Somehow, I don’t think that’s quite what Stephen Decatur had in mind. To begin with, he specified “in her intercourse with foreign nations” which hardly rules out political and social change for the better wrought by democratic processes within the nation. We also need to remember that Decatur grew up as part of the dueling culture that was prevalent in the early days of the republic and was himself killed in a duel four years after making that toast. He knew that there are times in life when we are forced to take sides, whatever the complications at issue — and he knew what side he would always be on.

I feel sure that he had, like most of us, some experience of being both right and wrong. I, for instance, now think that I was wrong about, well, that whole Vietnam thing. Even President Bush now thinks he was wrong to say, “Bring it on” in the early days of the insurgency. (I don’t, by the way). Perhaps only George Clooney has the luxury of being able to suppose himself, unlike his country, always in the right. But even Mr Clooney might be able to understand that, when we are challenged, we all want people who will stand by us without first having to make minute inquiries into whether our moral or political standards are quite as high as their own. Ironically, Decatur seems to have been killed in that duel partly because his second was not the loyal friend he had thought him to be and refused to patch up the quarrel when a chance was offered.

So it is with our country. She has sometimes been right and sometimes been wrong, but when she is challenged by an enemy our place is in her corner. Fortunately, the current enemy is about as obviously wrong as he can be, as we learned again recently with the brutal and barbaric murders of privates first class Kristian Menchaca and Thomas Tucker by their Iraqi captors. Like the beheadings of Daniel Pearl and Nicholas Berg and similar atrocities, like the wanton murders of innocent civilians by suicide bombers, these murders were a reminder of the differences between the primitive honor culture of the terrorists and ours, insofar as we still have one. Questions of right and wrong don’t even arise for them.

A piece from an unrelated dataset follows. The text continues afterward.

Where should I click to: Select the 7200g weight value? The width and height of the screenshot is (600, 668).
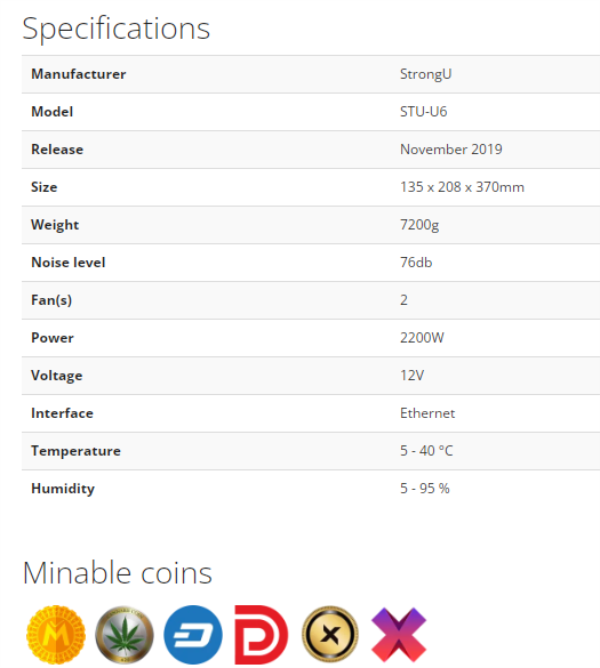coord(419,225)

Nothing is allowed to interfere with the honorable imperative (as they see it) to strike terror into the hearts of their enemy.

The fact that America’s honor culture, which was still thriving when Decatur lived, cared about right and wrong at all has over the intervening period seemed to many Americans a reason in itself to pledge unconditional support to their country. Certainly such a concern is the exception rather than the rule among the world’s honor cultures, which tend to be more like that of al-Qaeda than our own. Now that that culture, at any rate as a society-wide phenomenon, is all but extinguished, perhaps we can still see, dimly and afar off, enough of it to be able to say that there is no shame in such patriotism.